(Task prompt) Could you restate the data word for word and drop the pictures?

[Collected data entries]

********************

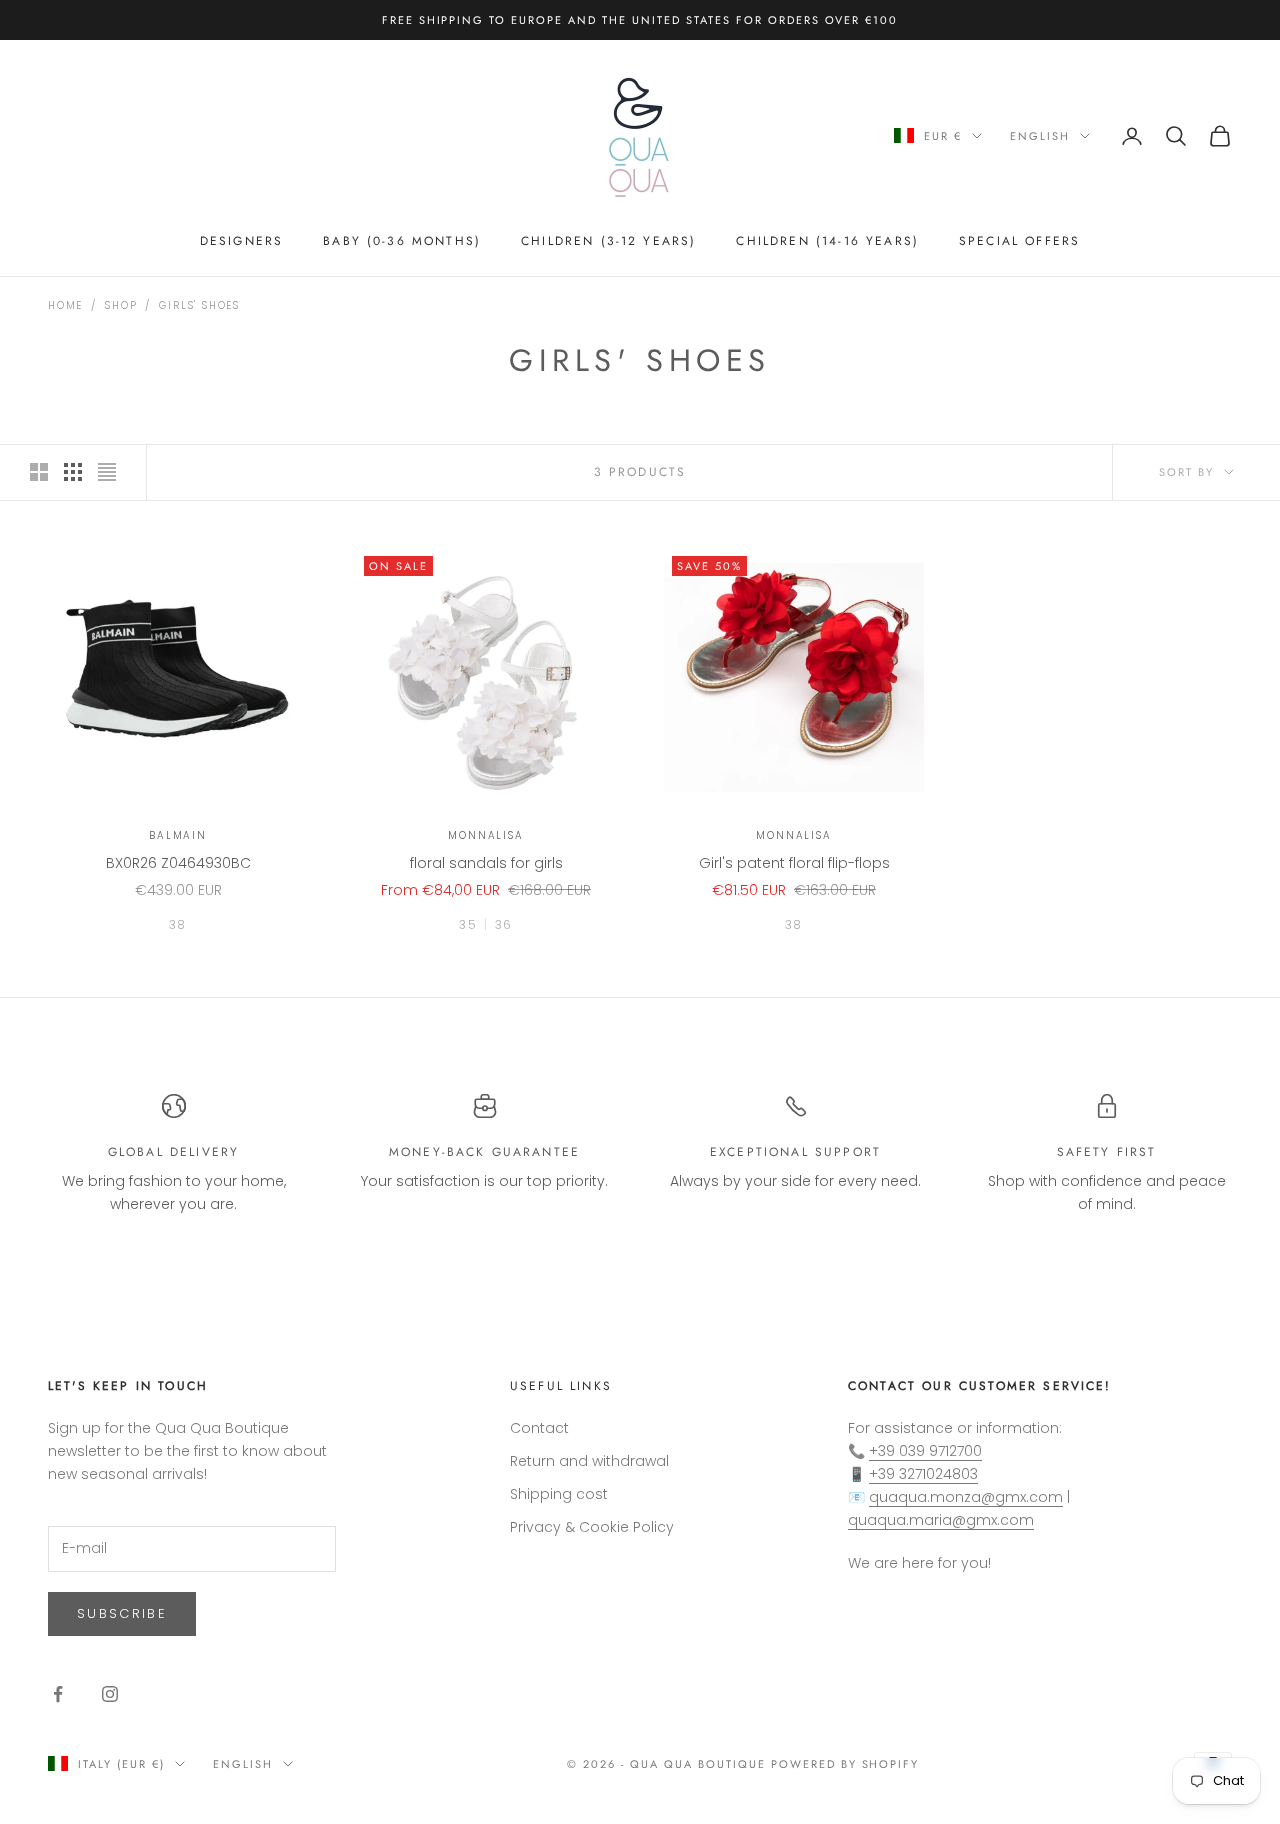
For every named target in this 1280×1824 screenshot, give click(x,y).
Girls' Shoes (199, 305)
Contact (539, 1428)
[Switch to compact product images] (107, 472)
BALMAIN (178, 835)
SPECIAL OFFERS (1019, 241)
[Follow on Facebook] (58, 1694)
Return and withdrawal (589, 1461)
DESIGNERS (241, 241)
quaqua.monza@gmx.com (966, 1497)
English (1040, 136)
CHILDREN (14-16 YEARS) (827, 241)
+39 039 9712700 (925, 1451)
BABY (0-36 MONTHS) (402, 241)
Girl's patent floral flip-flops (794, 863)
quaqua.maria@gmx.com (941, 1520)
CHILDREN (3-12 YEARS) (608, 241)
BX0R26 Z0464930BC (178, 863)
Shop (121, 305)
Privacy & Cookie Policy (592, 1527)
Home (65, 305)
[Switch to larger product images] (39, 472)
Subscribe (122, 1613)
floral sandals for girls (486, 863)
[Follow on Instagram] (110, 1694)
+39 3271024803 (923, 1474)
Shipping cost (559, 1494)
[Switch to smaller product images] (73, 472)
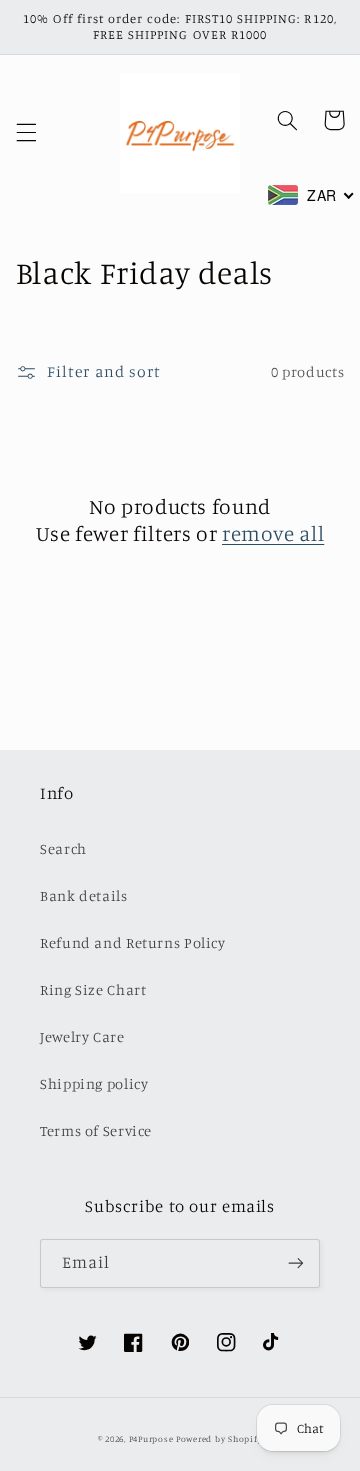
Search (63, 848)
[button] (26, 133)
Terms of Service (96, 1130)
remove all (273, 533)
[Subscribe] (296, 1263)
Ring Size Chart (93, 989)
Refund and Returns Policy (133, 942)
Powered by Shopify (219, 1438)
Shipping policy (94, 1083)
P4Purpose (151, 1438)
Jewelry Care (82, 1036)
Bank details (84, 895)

********************

(Your solution)
For every named target in this 1280×1824 screenshot, give click(x,y).
Girls' Shoes (199, 305)
Contact (539, 1428)
[Switch to compact product images] (107, 472)
BALMAIN (178, 835)
SPECIAL OFFERS (1019, 241)
[Follow on Facebook] (58, 1694)
Return and withdrawal (589, 1461)
DESIGNERS (241, 241)
quaqua.monza@gmx.com (966, 1497)
English (1040, 136)
CHILDREN (14-16 YEARS) (827, 241)
+39 039 9712700 (925, 1451)
BABY (0-36 MONTHS) (402, 241)
Girl's patent floral flip-flops (794, 863)
quaqua.maria@gmx.com (941, 1520)
CHILDREN (3-12 YEARS) (608, 241)
BX0R26 Z0464930BC (178, 863)
Shop (121, 305)
Privacy & Cookie Policy (592, 1527)
Home (65, 305)
[Switch to larger product images] (39, 472)
Subscribe (122, 1613)
floral sandals for girls (486, 863)
[Follow on Instagram] (110, 1694)
+39 3271024803 (923, 1474)
Shipping cost (559, 1494)
[Switch to smaller product images] (73, 472)
Search (63, 848)
[button] (26, 133)
Terms of Service (96, 1130)
remove all (273, 533)
[Subscribe] (296, 1263)
Ring Size Chart (93, 989)
Refund and Returns Policy (133, 942)
Powered by Shopify (219, 1438)
Shipping policy (94, 1083)
P4Purpose (151, 1438)
Jewelry Care (82, 1036)
Bank details (84, 895)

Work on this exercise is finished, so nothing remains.